Democrats have made the administration’s embrace of the lawsuit a major plank of their push to defeat the president and other Republicans, who have not detailed how they would replace lost health protections if the health care law were scrapped.

If Texas and its allies were to full prevail, the case could strip coverage from as many as 20 million people and eliminate scores of other protections contained in the health care law, including prescription drug assistance for seniors who rely on the Medicare Part D program and a popular rule allowing young people to remain on their parents’ health plans until they are 26.

The lawsuit centers on a provision in the 2017 tax bill that eliminated a tax penalty on Americans who don’t have health insurance. The tax bill did not change the technical requirement in the health care law that Americans have coverage, the law’s so-called individual mandate.

The coverage requirement and the penalty were once considered integral parts of the health care law. At the time the law passed, insurers, state regulators and other experts believed that unless there was a penalty for going uninsured, younger and healthier people would not buy health plans until they got sick, leading insurance markets to collapse.

The penalty was also crucial to the health care law’s survival when it first came before the Supreme Court in 2012 in a lawsuit that alleged the insurance requirement was unconstitutional.

In the 2012 case, Chief Justice John G. Roberts Jr. joined the court’s four liberal justices to uphold the law. Roberts upheld the requirement that all Americans have insurance because the penalty that enforced it could be considered a tax, which Congress had the power to enact.

In the current case, Texas and the other conservative states argued the requirement to have insurance was no longer constitutional because Congress reduced the tax penalty to zero as part of the 2017 tax cut law.

More importantly, they said that because the requirement was central to health care law, the entire law would have to be struck down if the mandate were unconstitutional.

That argument was once considered a legal long shot by experts on the left and right. But in December, a federal judge in Texas appointed by former President George W. Bush backed the plaintiffs’ argument. He ruled that the coverage mandate was a key part of the law and as a result, the entire law was unconstitutional.

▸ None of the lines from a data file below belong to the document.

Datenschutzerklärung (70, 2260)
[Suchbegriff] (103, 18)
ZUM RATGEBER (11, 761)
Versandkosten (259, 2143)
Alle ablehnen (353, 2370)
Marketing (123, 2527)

In the appeals court, California and the other Democratic states argued that Congress had no intention of wiping out the health care law when it zeroed out the tax penalty. The Senate, just a few months earlier, had rejected a measure to roll back the law, they noted. And, they said, with no penalty to enforce it, the mandate to have insurance was no longer truly a requirement and couldn’t be considered a constitutional problem.

The appeals court sided partially with the conservative states.

Judge Jennifer Walker Elrod, who was appointed by President George W. Bush, and Judge Kurt Engelhardt, who was appointed by President Donald Trump, wrote in their ruling that they agreed the requirement to purchase coverage was no longer constitutional.

But, they said, it was unclear whether others parts of the law should be struck down. Because the federal government had changed its position in the case several times, they said, the case should go back to the district court for further proceedings to determine which, if any, parts of the law should be considered invalid.

The third member of the appellate panel — Judge Carolyn Dineen King, who was appointed by President Jimmy Carter — dissented. Since Congress reduced the tax penalty to zero, she said, the entire issue was nothing but an “academic curiosity.”

“People can purchase insurance — or not — as they please,” she wrote. “No more need be said.”